I laid my cup on the end table, unable to turn my head away. "It's almost like being married," she said, "sitting here enjoying each other even though there's a whole room between us."
It was no trouble to walk across the room. She stretched out her hands for me to pull her to her feet and I folded her into my arms, my mouth searching for hers, finding it without trouble, enjoying the honey of her lips that she gave freely, her tongue a warm little dagger that stabbed deeper and deeper.
I didn't want her to leave me so soon when she sidled out of my hands. She kissed me lightly on the cheek, took a cigarette from the table and made me take it, then held up a light. The flame of the match was no more intense than that in her eyes. It told me to wait, but not for long. She blew out the match, kissed me again on the cheek and walked into the bedroom, proud, lovely.
The cigarette had burned down to a stub when she called me. Just one word.
"Mike!..."
I dropped it, still burning, in the tray. I followed her voice.
Lola was standing in the center of the room, the one light on the dresser throwing her in the shadow. Her back was towards me and she faced the open window, looking into the night beyond. She might have been a statue carved by the hands of a master sculptor, so still and beautiful was her pose. A gentle breeze wafted in and the sheer gown of silk she wore folded back against her body, accentuating every line, every curve.

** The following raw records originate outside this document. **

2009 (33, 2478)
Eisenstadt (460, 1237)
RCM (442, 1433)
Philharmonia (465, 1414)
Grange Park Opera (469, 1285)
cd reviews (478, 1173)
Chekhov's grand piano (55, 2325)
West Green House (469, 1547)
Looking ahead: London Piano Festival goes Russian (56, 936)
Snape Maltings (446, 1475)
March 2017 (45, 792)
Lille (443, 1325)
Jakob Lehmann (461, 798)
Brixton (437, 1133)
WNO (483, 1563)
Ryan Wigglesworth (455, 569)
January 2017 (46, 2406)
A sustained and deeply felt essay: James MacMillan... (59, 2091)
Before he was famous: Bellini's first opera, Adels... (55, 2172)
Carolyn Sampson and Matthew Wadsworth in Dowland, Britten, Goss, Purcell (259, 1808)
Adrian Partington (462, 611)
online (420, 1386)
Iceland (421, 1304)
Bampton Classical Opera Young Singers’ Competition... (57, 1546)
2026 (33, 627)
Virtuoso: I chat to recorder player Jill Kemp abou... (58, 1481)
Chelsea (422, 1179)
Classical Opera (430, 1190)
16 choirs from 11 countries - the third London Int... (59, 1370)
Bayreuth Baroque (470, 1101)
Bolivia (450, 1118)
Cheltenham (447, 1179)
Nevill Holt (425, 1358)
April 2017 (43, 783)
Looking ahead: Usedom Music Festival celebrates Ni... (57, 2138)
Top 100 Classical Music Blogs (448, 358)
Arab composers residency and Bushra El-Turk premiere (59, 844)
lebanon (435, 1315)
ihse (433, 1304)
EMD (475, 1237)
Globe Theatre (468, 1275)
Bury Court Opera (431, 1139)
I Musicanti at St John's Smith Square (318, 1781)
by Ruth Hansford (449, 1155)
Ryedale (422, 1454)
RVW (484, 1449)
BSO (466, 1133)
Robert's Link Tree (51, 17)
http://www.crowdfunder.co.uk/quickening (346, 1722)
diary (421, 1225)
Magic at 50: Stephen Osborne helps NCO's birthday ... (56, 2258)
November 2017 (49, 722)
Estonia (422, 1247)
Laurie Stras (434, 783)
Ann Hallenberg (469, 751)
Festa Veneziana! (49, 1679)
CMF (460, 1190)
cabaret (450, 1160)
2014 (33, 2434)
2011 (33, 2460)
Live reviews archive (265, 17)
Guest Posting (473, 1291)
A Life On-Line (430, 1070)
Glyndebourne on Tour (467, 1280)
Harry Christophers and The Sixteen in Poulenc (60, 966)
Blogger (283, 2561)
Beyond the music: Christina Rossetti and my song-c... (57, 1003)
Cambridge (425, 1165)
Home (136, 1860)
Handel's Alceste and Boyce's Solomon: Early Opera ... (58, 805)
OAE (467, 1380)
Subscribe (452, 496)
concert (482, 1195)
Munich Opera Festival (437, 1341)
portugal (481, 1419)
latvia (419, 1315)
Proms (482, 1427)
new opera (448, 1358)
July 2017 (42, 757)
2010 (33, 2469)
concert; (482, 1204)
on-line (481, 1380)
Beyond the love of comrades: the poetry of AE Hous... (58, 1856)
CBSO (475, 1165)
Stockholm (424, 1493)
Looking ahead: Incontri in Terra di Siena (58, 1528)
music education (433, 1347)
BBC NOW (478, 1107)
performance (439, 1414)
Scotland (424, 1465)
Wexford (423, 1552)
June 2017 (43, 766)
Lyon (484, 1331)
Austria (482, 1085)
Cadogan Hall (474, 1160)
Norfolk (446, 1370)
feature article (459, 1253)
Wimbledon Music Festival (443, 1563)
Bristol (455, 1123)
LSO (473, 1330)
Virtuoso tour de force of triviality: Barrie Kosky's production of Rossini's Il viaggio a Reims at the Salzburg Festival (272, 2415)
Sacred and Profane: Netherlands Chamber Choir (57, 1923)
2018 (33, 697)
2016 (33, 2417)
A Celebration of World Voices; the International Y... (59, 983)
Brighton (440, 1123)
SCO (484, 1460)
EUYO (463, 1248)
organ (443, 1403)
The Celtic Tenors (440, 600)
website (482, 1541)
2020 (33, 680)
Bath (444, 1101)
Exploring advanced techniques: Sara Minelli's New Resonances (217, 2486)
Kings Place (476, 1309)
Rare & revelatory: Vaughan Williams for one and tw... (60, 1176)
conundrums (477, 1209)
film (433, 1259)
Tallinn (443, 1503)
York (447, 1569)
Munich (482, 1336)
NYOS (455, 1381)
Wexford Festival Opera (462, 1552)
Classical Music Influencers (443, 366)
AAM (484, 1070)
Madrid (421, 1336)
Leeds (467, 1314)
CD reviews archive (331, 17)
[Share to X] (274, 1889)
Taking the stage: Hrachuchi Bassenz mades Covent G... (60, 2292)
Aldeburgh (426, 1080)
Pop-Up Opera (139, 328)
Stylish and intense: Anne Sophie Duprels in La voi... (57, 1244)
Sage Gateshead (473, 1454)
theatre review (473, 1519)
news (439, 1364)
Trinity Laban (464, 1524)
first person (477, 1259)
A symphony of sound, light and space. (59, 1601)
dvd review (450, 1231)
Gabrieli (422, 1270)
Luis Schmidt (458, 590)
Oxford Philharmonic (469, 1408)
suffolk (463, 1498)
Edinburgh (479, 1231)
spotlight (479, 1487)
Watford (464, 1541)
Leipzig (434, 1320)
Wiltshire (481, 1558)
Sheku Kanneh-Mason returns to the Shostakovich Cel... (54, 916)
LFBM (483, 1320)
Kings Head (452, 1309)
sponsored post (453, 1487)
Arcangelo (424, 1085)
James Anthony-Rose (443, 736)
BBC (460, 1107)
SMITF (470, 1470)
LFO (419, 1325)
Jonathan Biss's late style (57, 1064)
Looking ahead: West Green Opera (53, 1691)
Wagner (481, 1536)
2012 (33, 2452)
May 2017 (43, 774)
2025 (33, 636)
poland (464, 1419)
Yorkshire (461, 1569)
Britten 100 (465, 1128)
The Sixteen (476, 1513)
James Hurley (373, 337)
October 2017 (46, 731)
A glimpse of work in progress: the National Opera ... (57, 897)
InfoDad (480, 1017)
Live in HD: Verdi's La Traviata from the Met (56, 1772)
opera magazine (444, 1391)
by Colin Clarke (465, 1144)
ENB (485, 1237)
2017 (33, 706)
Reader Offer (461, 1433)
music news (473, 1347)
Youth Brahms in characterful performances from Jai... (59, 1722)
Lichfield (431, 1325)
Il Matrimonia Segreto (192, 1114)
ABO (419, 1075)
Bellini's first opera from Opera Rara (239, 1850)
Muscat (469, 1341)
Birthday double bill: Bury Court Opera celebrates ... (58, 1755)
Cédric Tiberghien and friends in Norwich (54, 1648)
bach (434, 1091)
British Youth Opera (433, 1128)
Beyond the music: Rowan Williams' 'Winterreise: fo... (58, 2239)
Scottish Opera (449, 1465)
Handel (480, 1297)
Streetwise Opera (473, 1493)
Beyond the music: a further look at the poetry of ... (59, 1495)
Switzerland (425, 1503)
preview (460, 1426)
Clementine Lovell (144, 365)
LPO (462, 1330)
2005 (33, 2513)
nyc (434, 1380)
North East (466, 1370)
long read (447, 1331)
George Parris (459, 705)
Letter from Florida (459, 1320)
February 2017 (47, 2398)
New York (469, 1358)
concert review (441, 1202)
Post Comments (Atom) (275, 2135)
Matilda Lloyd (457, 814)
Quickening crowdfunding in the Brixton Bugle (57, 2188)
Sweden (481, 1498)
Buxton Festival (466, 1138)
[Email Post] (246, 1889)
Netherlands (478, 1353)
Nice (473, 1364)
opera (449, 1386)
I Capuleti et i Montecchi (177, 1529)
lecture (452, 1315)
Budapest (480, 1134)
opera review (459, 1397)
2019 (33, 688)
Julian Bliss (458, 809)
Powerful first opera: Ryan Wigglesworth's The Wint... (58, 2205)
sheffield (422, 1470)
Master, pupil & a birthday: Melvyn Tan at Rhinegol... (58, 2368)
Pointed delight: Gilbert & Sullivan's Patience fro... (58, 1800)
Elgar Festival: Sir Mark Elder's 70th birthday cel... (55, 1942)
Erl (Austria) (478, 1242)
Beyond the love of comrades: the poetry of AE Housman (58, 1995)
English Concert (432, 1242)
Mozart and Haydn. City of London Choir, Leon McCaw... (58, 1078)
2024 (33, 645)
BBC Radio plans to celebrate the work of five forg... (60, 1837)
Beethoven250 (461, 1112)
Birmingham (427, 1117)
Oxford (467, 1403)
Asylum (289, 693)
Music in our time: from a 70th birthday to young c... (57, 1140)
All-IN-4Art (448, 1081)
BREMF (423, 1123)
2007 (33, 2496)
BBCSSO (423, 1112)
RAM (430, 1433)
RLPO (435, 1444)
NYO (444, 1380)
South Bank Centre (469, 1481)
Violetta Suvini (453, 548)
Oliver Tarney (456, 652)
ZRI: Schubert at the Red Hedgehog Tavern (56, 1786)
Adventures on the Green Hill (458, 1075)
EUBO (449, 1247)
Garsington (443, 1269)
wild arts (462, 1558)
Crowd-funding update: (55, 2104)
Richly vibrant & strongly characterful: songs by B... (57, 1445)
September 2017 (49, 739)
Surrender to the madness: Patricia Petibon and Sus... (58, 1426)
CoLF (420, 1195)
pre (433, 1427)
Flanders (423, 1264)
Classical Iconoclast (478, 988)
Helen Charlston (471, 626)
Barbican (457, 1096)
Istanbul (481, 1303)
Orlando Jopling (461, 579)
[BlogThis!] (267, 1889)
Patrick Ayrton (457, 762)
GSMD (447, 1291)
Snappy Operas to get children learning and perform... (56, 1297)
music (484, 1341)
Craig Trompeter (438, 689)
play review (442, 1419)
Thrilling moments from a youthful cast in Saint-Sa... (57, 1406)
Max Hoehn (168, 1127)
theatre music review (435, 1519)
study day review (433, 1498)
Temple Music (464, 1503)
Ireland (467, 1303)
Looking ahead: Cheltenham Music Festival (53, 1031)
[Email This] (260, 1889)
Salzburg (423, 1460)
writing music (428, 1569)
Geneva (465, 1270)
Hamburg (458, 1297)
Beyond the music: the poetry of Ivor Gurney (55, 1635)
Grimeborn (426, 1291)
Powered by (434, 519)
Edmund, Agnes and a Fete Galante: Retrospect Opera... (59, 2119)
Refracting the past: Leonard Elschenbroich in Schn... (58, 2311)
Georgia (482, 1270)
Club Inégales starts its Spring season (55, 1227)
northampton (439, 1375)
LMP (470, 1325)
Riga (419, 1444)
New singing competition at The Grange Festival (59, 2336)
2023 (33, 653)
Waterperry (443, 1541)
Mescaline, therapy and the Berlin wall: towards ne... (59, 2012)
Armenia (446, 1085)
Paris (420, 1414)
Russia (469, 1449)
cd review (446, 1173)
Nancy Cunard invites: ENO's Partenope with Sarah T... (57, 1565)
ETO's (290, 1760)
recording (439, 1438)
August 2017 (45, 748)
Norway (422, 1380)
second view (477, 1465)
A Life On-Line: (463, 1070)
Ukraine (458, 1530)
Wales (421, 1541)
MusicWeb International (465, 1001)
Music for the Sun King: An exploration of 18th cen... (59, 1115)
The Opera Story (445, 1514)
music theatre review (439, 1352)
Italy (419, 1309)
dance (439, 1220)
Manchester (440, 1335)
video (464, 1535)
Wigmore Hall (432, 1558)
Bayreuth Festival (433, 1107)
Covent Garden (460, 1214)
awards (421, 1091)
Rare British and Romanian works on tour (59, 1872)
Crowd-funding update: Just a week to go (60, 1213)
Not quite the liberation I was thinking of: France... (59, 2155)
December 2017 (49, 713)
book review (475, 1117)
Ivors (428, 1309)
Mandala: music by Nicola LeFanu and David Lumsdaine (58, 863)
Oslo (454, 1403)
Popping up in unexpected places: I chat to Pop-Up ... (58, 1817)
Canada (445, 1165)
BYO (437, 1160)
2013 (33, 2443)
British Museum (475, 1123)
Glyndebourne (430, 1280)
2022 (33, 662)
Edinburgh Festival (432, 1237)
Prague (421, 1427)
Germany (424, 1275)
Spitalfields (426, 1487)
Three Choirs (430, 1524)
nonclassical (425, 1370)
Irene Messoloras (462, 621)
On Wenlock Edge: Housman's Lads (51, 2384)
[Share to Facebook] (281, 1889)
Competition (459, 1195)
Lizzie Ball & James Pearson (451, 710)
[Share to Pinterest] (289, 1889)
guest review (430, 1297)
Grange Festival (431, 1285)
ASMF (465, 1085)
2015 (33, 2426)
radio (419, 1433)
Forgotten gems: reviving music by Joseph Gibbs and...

I stood there in the doorway hardly daring to breathe for fear she would move and spoil the vision. Her voice was barely audible. "A thousand years ago I made this to be the gown I would wear on my wedding night, Mike. A thousand years ago I cried my heart out and put it away under everything else and I had forgotten about it until I met you."
She swung around in a little graceful movement, taking a step nearer me. "I never had a night I wanted to remember. I want to have this one for my memories." Her eyes were leaping, dancing coals of passion.
"Come here, Mike!" It was a demand that wasn't necessary.
I grabbed her shoulders and my fingers bit into her flesh.
"I want you to love me Mike, just for tonight," she said. "I want a love that's as strong as mine and just as fierce because there may be no tomorrow for either one of us, and if there is it will never be the same. Say it, Mike. Tell me."
"I love you, Lola. I could have told you that before, but you wouldn't let me. You're easy to love, even for me. Once I said I'd never love again, but I have."
"Just for tonight."
"You're wrong. Not just for tonight. I'll love you as long as I please. If there's any stopping to be done I'll do it. You're brand new, Lola... you're made for a brand-new guy, somebody more than me. I'm trouble for everything I touch."
Her hand closed over my mouth. My whole body was aching for her until my head felt dizzy. When she took her hand away she put it over one of mine that squeezed her shoulders and moved it to the neckline of the gown.
"I made this gown to be worn only once. There's only one way to get it off."
A devil was making love to me.
My fingers closed over the silk and ripped it away with a hissing, tearing sound and she was standing in front of me, naked and inviting.
Her voice had angels in it, though. "I love you, Mike," she said again.
She was my kind of woman, one that you didn't have to speak to, for words weren't that necessary. She was honest and strong in her honesty, capable of loving a man with all her heart had to give, and she was giving it to me.
Her mouth was cool, but her body was hot with an inner fire that could only be smothered out.
It was a night she thought she'd never have.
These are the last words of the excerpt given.